AWS Linux AMI ensures Network Time Protocol (NTP) are configured for all EC2 instances and clocks are in sync. This is an important factor for the message latency measurement. The following figure shows the execution environment setup for all test scenarios:
Three main test cases were considered based on message size and message load. In the first test case, 250 messages in 25 batches are generated at the producer and send to the message broker. This was carried out for messages with size, 32 Bytes, 128 Bytes, 1KB, 4KB, 16KB, 64KB, and 256KB. Each message was piggyback with the timestamp when it was sent. The consumer continuously listened on the message broker and calculated the time difference (latency) when the message was received at the consumer. The latency was calculated for each message and recorded for the data analysis.

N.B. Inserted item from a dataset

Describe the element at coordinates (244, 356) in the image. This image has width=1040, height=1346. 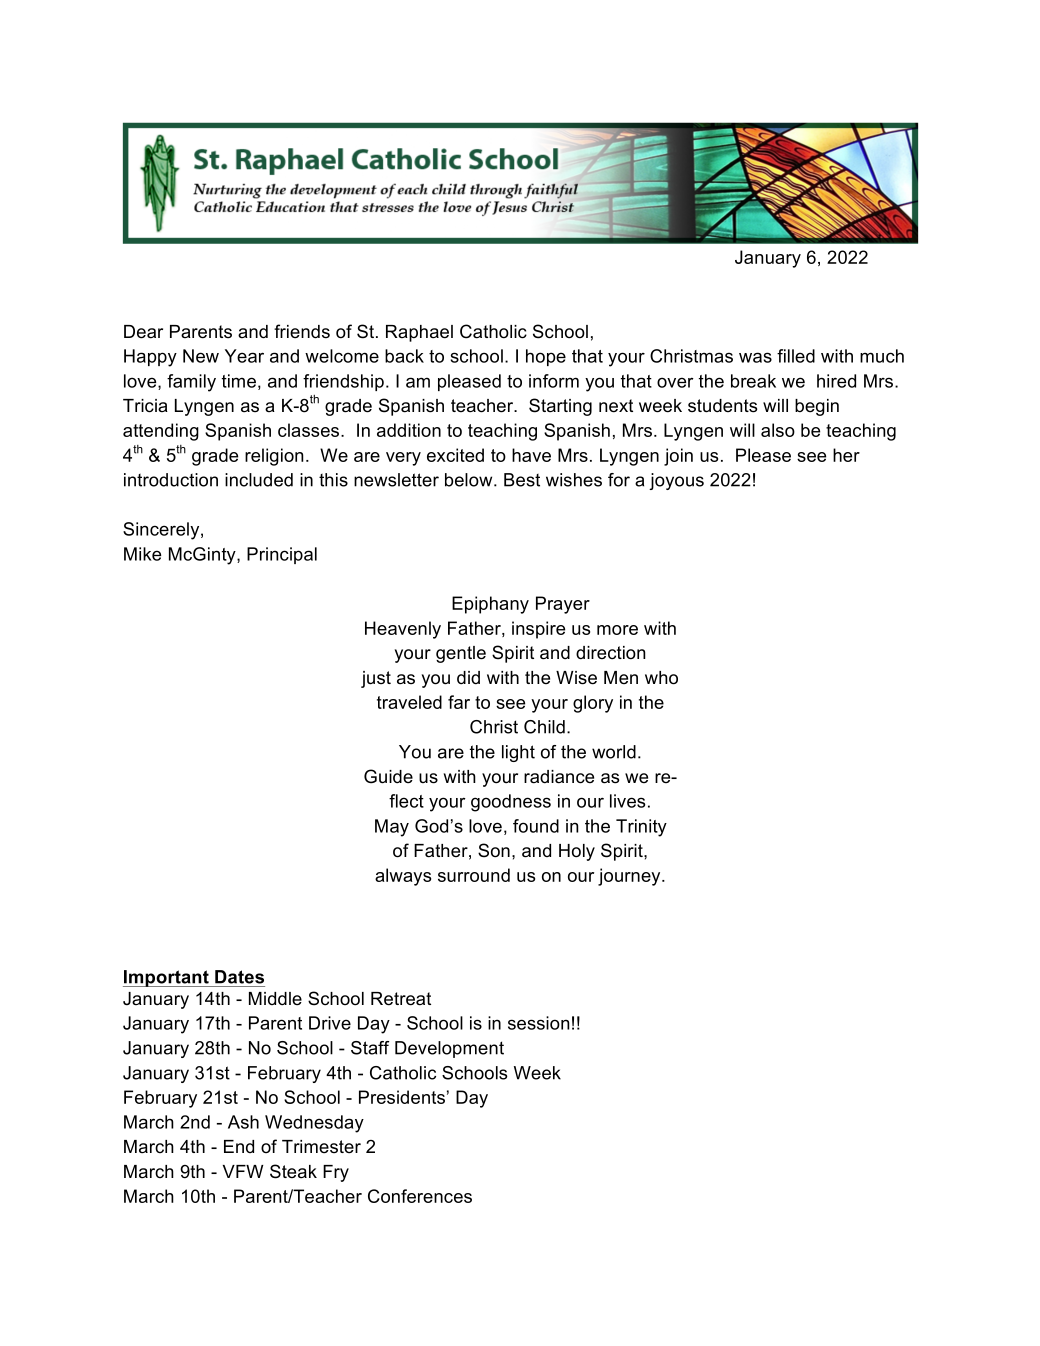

In the second test case, total 2400 messages of size 32 bytes was generated and sent to the Message broker in batches, 25, 50, 100, 200, 400, and 800. As in first test case, the latency was calculated for individual messages and recorded for the analysis.
The third test case considered CPU usage of the Message broker. The messages size of 1 KB was
continuously generated in 100 batches by the producer. The consumer continuously listened and read the messages. Meanwhile, CPU usage of each Message broker was monitored and recorded for the analysis.
Results and Analysis
Latency Over Message Size
As it depicts in the following figure, ActiveMQ, RabbitMQ and Kafka show a clear trend that latency gets increased over message size. AWS SQS does not show such a clear trend. The latency range in SQS is high compared to other systems for each message size. It can be seen in almost every message size: RabbitMQ shows a lower latency compare to Kafka.
Latency Over Batch Size
In this test scenario, 32 bytes fixed size messages were generated while increasing the batch size sending a total of 2,400 messages. (Note: AWS SQS was not considered in this test scenario as it showed clear high latency from previous test case). The following figure shows the result of the test scenario. It is clearly seen, Kafka tends to perform well compare to others on high message load.
The figure below shows the CPU usage of each Message broker system, while producers continuously generating 1KB messages in 100 batches, and consumer continuously retrieving messages from the broker. The test case carried out simultaneously on all message brokers. The result shows Kafka still uses low CPU usage while providing better message latency compare to ActiveMQ and RabbitMQ.
CPU usage of message brokers.
The message brokers provide an architecturally simple and scalable solution among other indirect communication approaches based on the technical and theoretical background of indirect
communication technique. The message broker systems today can be categorized as traditional and modern approaches. ActiveMQ and RabbitMQ inherit tradition message broker features, while Kafka and AWS SQS represents modern approaches of message broker systems. The performance comparison of these message broker systems show that traditional approaches like RabbitMQ outperform modern systems like Kafka and SQS but in low message load. Kafka tends to perform well when increasing the message load. The CPU usage result shows that Kafka handles a high throughput of messages still with low CPU usage.
- G. Coulouris, Jean Dollimore, and Tim Kindberg. Distributed Systems: Concepts and Design.
- G. Hohpe and B. Woolf. Enterprise Integration Patterns: Designing, Building, and Deploying Messaging Solutions.
- E. Jendrock et al. The Java EE 6 Tutorial — Java Message Service Concepts.
- AMQP Advanced Message Queuing Protocol.
- STOMP: The Simple Text-Oriented Messaging Protocol.
- Prakash Malani. Transaction and Redelivery in JMS.